Rwandan Initiative Aims to Heal Wounds of Genocide

Woman Religious Launches a Peace Project

Share this Entry

KIGALI, Rwanda, DEC. 7, 2005 (Zenit.org).- A Rwandan-born religious has launched a project to heal the scars of the 1994 genocide and to promote the culture of peace in her country.

The Rwandan tragedy broke out April 7, 1994, pitting Hutus against Tutsis. In just three months, 800,000 people were killed and 3 million Rwandans fled the country.

The aim of the new project, called Apax, is to respond to people’s desire for reconciliation and peace. The program includes problem-solving initiatives to foster nonviolence.

The Vatican missionary agency Fides reported that Apax is subdivided in several micro-projects that range from the practice of evangelical nonviolence to the building of a candle factory.
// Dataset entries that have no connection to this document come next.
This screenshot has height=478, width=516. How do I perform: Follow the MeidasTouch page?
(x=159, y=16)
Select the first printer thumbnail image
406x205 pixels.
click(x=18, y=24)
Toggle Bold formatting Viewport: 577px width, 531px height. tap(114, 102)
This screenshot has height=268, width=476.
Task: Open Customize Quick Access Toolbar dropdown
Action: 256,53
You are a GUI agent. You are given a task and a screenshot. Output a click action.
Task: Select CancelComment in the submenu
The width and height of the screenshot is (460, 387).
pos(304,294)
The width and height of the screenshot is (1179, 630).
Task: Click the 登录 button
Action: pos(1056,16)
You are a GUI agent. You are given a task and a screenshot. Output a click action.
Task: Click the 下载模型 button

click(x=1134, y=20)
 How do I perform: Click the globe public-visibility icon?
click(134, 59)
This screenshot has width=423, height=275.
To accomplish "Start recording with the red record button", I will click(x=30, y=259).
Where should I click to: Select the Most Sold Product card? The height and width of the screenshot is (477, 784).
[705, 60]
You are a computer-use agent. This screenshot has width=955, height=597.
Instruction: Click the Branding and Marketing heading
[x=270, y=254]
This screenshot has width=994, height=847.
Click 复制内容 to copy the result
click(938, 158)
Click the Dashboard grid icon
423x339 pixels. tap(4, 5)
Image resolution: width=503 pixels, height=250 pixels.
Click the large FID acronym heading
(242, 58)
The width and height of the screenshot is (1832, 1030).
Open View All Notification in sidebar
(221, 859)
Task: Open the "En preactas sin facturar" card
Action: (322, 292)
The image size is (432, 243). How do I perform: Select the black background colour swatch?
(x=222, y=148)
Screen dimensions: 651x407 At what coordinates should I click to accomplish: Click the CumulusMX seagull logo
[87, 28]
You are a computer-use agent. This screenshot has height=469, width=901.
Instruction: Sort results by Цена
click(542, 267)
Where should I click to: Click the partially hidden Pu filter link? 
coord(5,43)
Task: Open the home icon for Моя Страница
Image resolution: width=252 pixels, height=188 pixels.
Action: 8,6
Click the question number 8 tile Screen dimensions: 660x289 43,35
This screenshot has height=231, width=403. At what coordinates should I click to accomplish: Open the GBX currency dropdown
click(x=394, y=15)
Apax’s founder is Sister Donata Uwimanimpaye, headmistress of a Catholic school in Muramba.

The woman religious holds a licentiate from the University of Fribourg and was in Switzerland at the time of the genocide. She is focusing particularly on the resolution of conflicts, the topic on which she wrote her thesis, entitled “Preparation for the Mediation of Conflicts.”

Into practice

The religious now intends to put her studies into practice to help solve social problems and tensions with methods learned in Switzerland and, since 1999, in the United States.

Apax has branches in various parts of Rwanda opened by young teachers.

Christian education in the value of peace is in keeping with the objectives of Rwanda’s National Commission for Unity and Reconciliation, noted Fides.

The Apax Association for education in values of peace was established to support the project in Rwanda.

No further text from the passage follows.